A word-for-word copy of the entries is needed, and it should contain no images.

→ **Supplied material**
========

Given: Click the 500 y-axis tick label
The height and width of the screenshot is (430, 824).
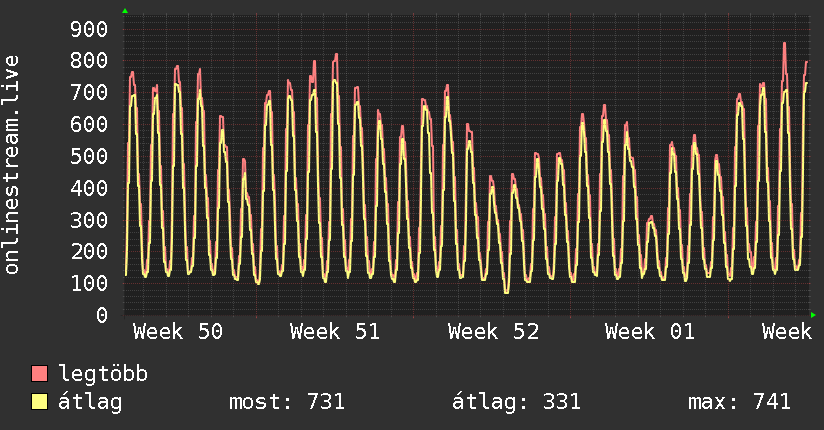Looking at the screenshot, I should pos(87,156).
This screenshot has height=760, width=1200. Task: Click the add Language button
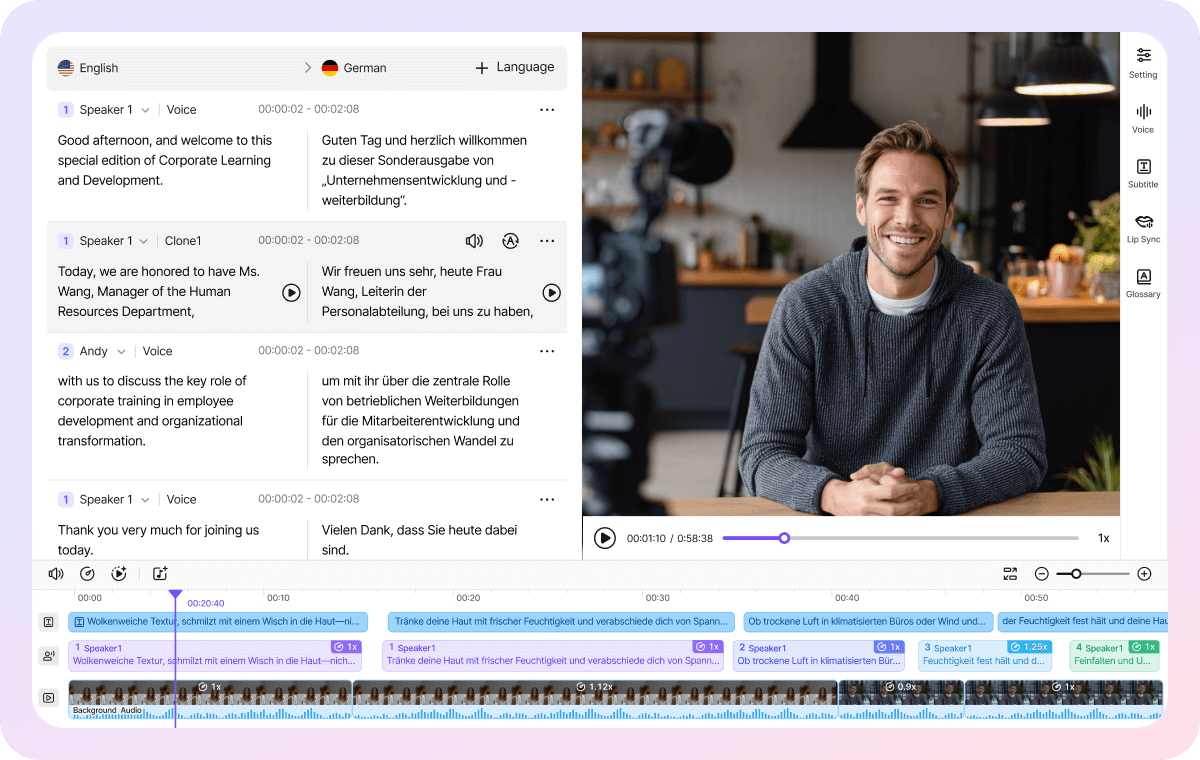click(514, 68)
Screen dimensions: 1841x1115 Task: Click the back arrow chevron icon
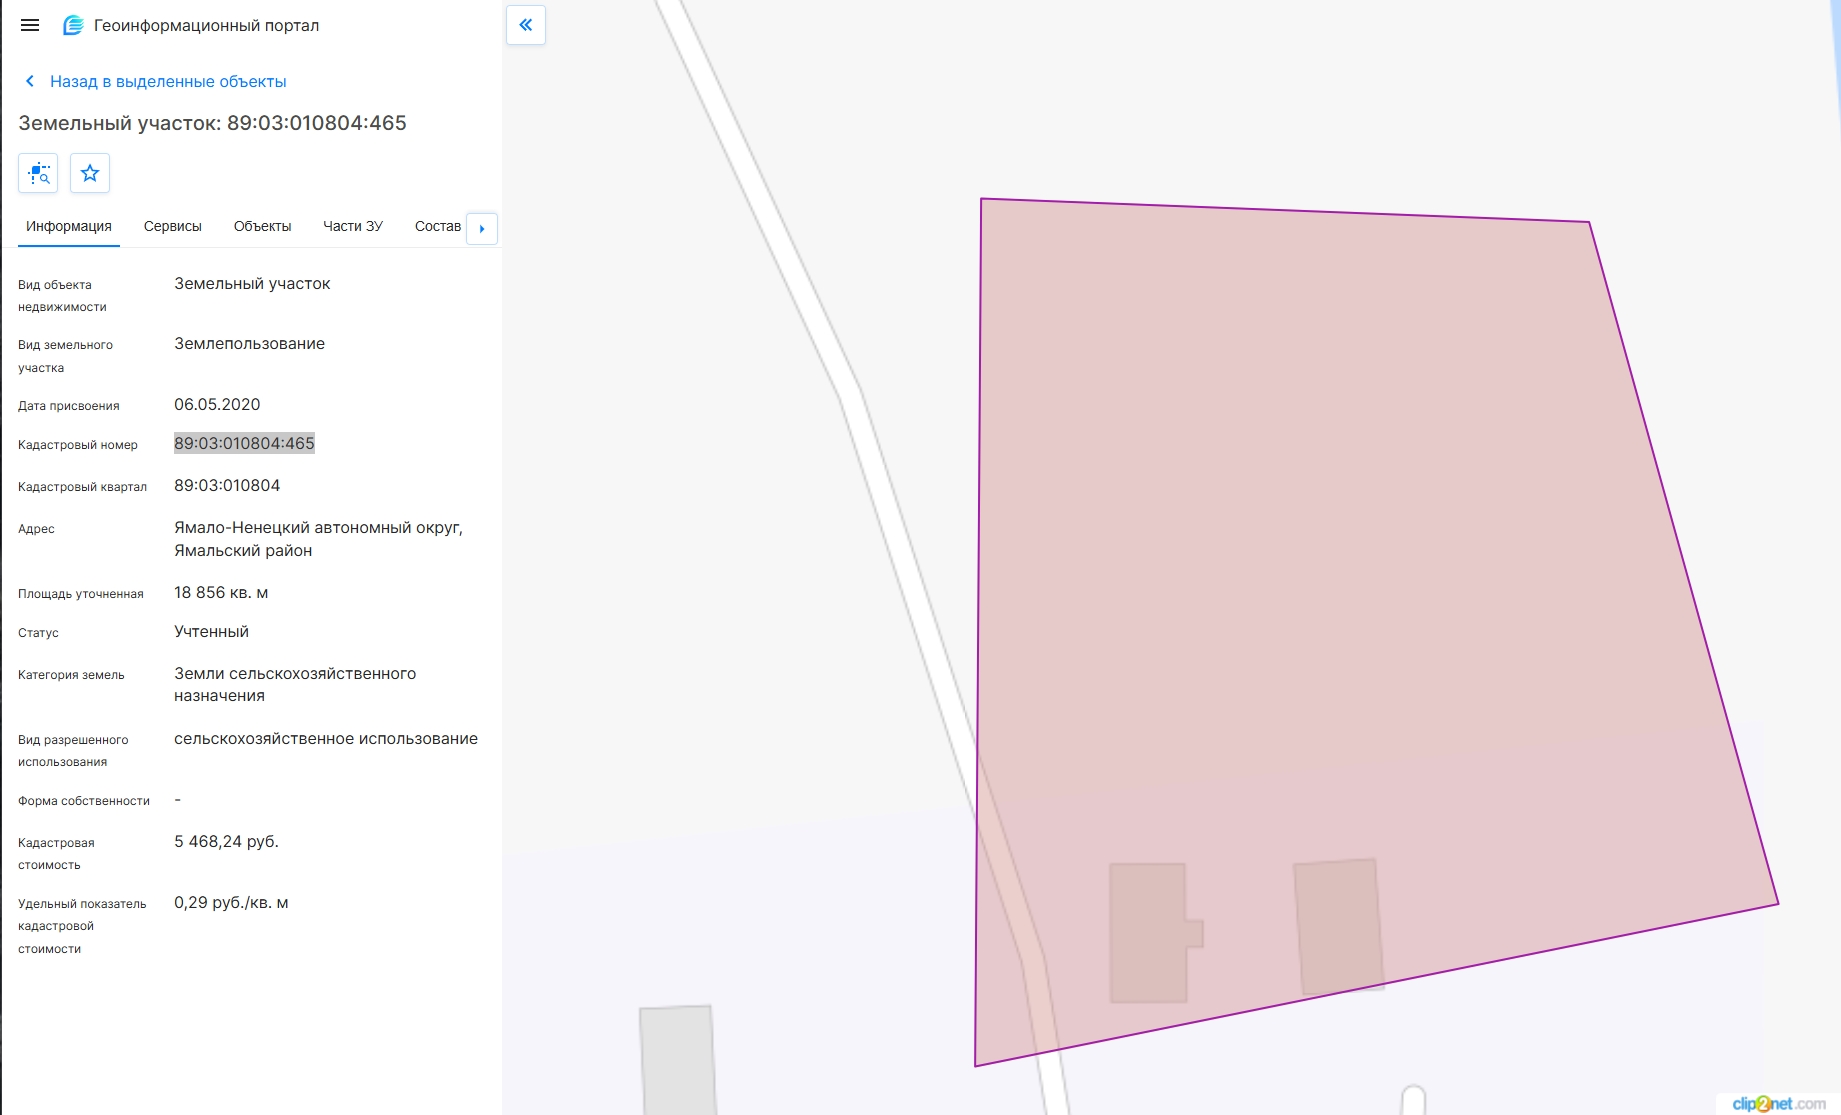point(30,81)
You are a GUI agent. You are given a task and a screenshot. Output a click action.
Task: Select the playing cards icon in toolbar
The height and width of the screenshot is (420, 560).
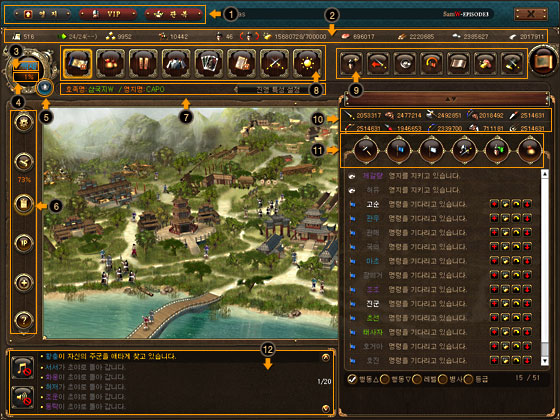pos(209,64)
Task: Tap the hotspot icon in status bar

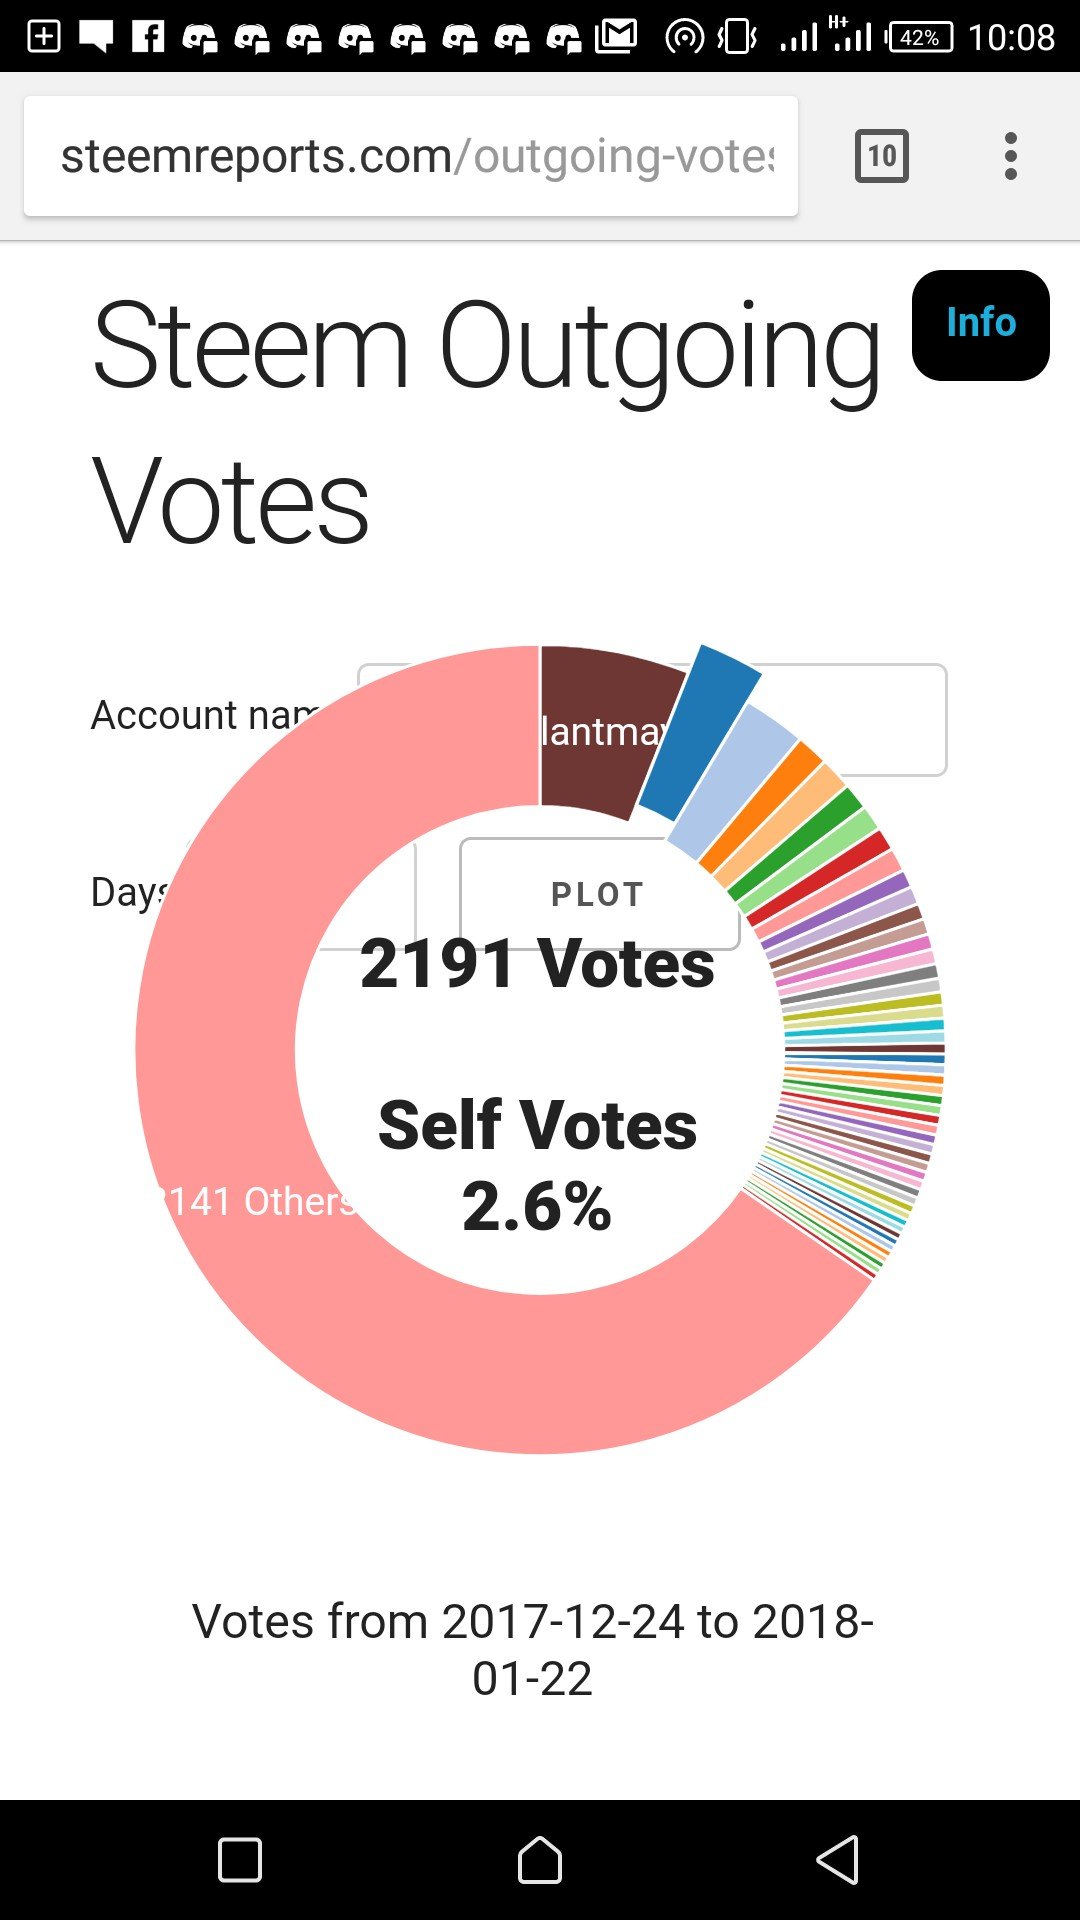Action: (684, 38)
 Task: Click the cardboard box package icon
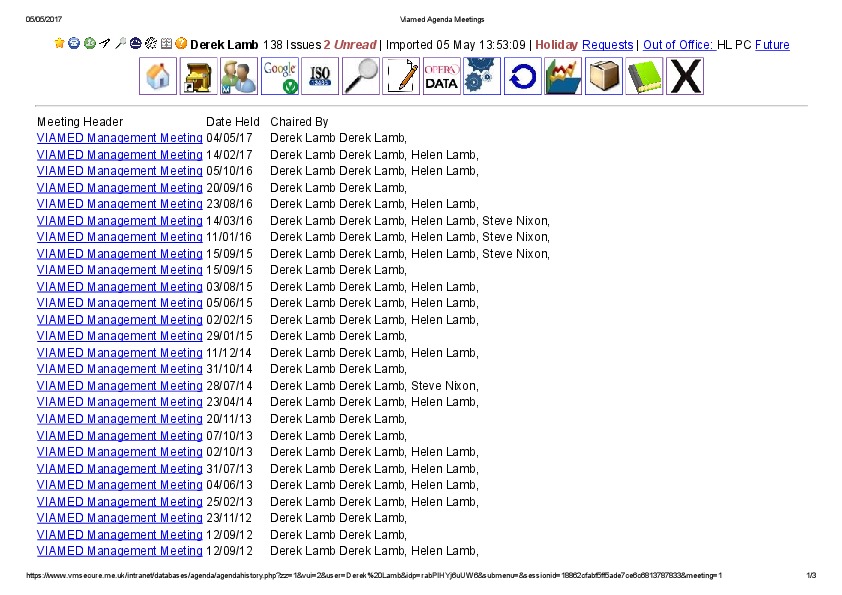tap(603, 76)
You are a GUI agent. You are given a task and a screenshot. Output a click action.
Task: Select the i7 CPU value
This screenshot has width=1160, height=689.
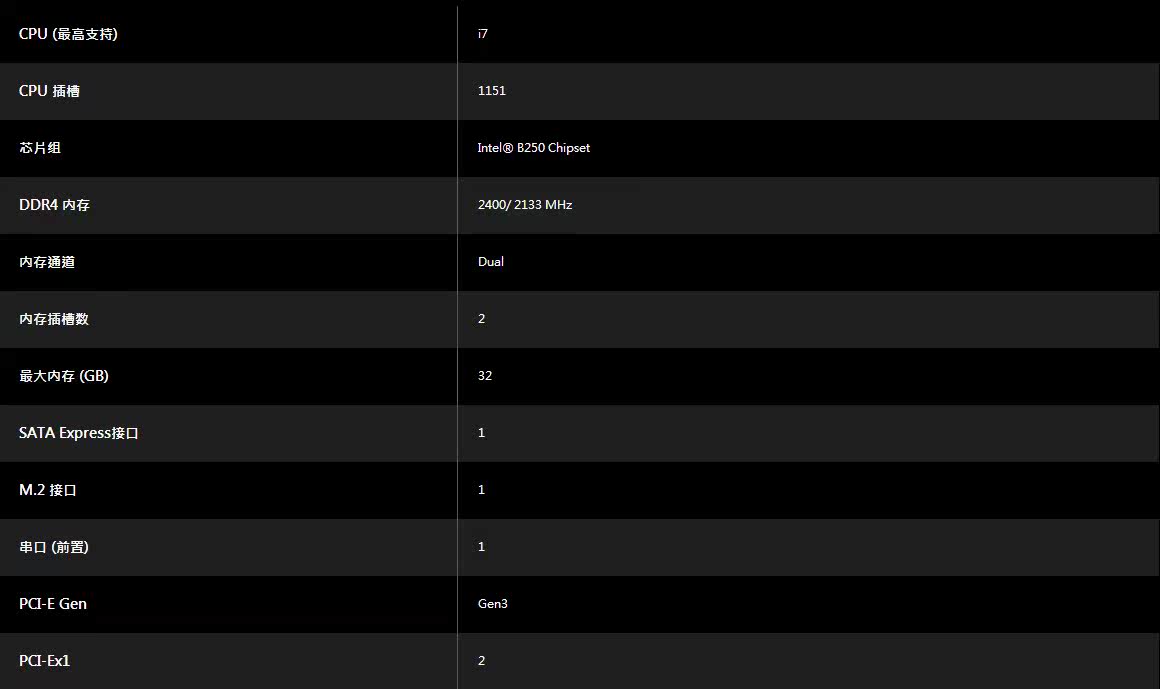pyautogui.click(x=482, y=34)
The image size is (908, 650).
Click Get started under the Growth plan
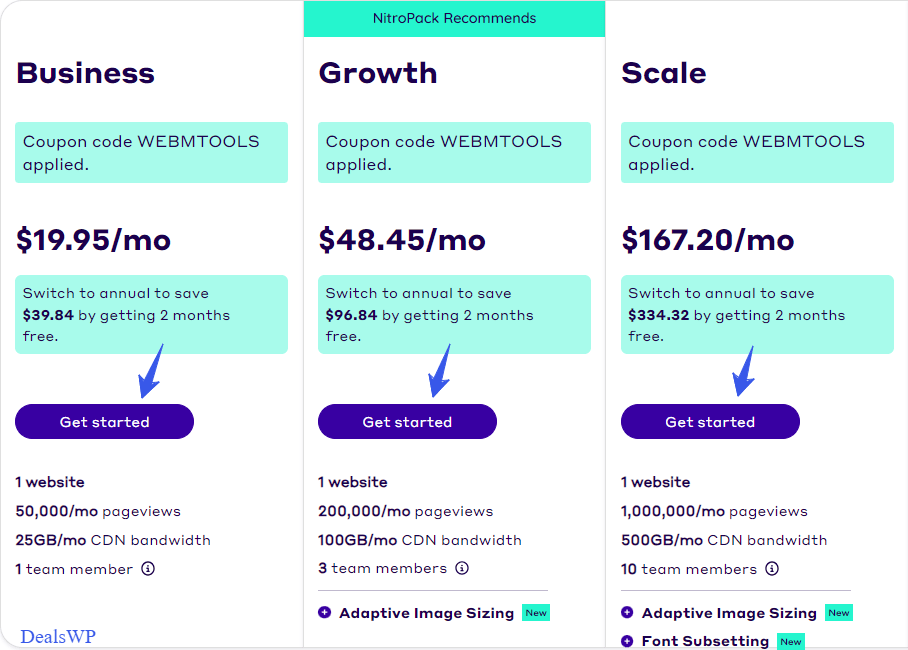[407, 422]
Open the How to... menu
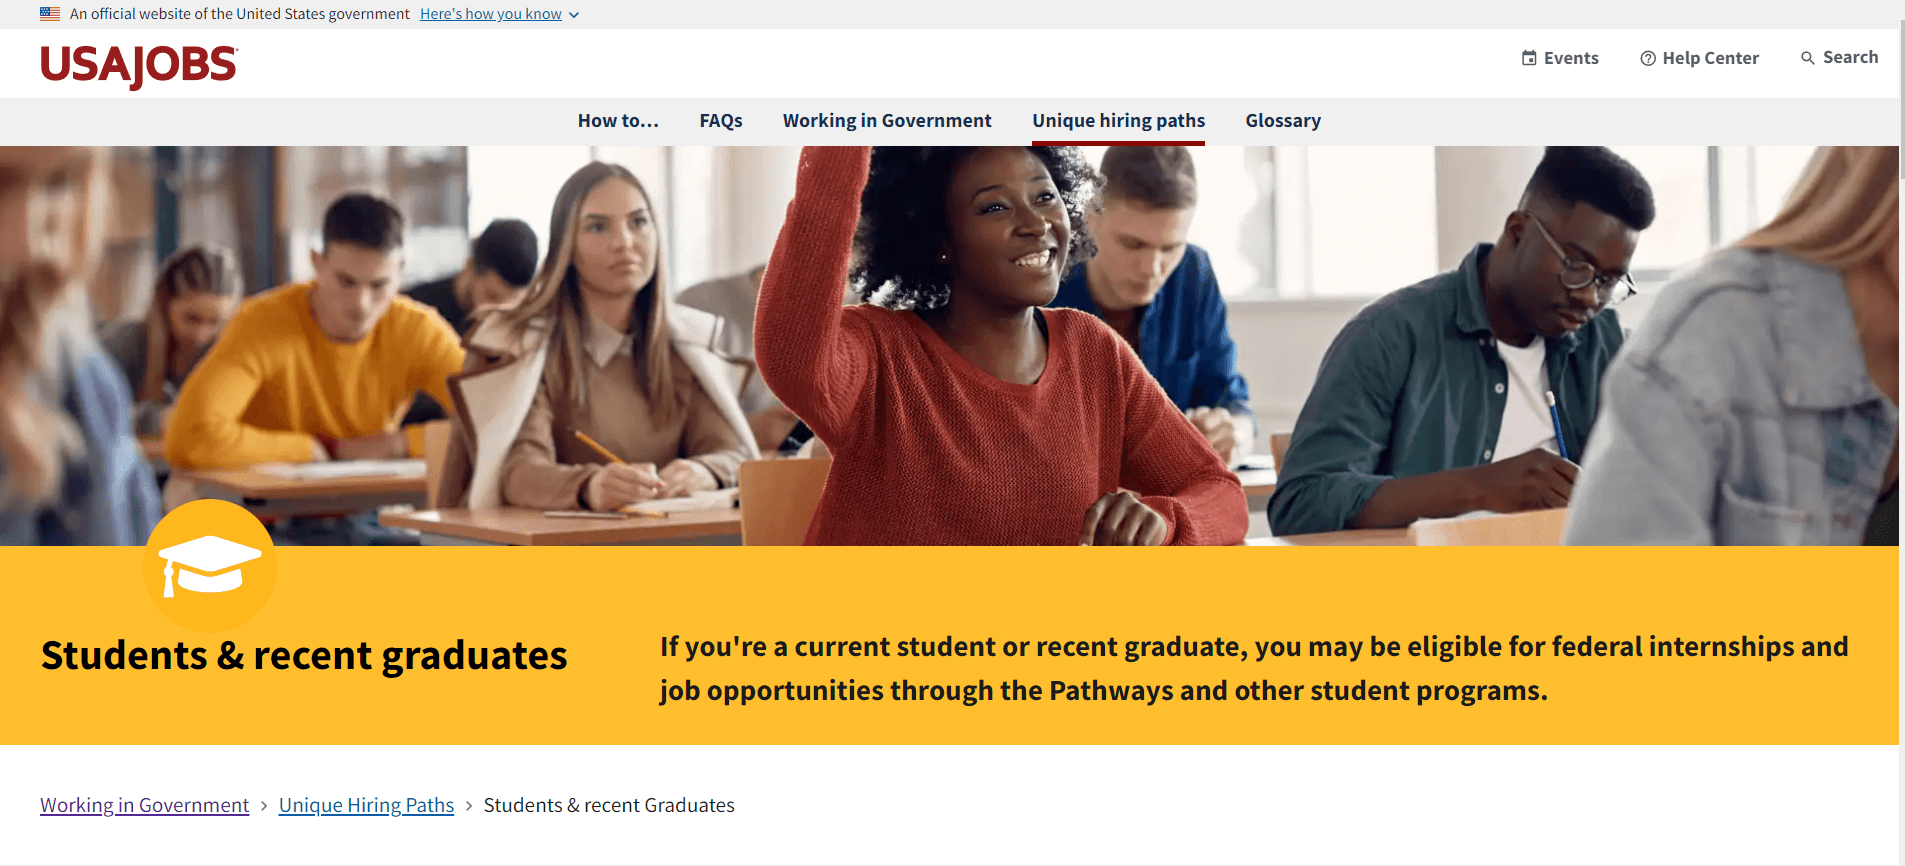The image size is (1905, 866). pos(618,121)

========

→ **Answer section**
Given: Click the 500 y-axis tick label
The height and width of the screenshot is (430, 824).
Looking at the screenshot, I should pos(87,156).
This screenshot has height=760, width=1200. Task: Click the add Language button
click(514, 68)
Screen dimensions: 1841x1115 Task: Click the back arrow chevron icon
point(30,81)
You are a GUI agent. You are given a task and a screenshot. Output a click action.
Task: Select the playing cards icon in toolbar
The height and width of the screenshot is (420, 560).
pos(209,64)
Task: Tap the hotspot icon in status bar

Action: (684, 38)
 Task: Click the cardboard box package icon
tap(603, 76)
You are a GUI agent. You are given a task and a screenshot. Output a click action.
Task: Select the i7 CPU value
This screenshot has width=1160, height=689.
pyautogui.click(x=482, y=34)
The image size is (908, 650).
Click Get started under the Growth plan
[407, 422]
Open the How to... menu
The image size is (1905, 866). pos(618,121)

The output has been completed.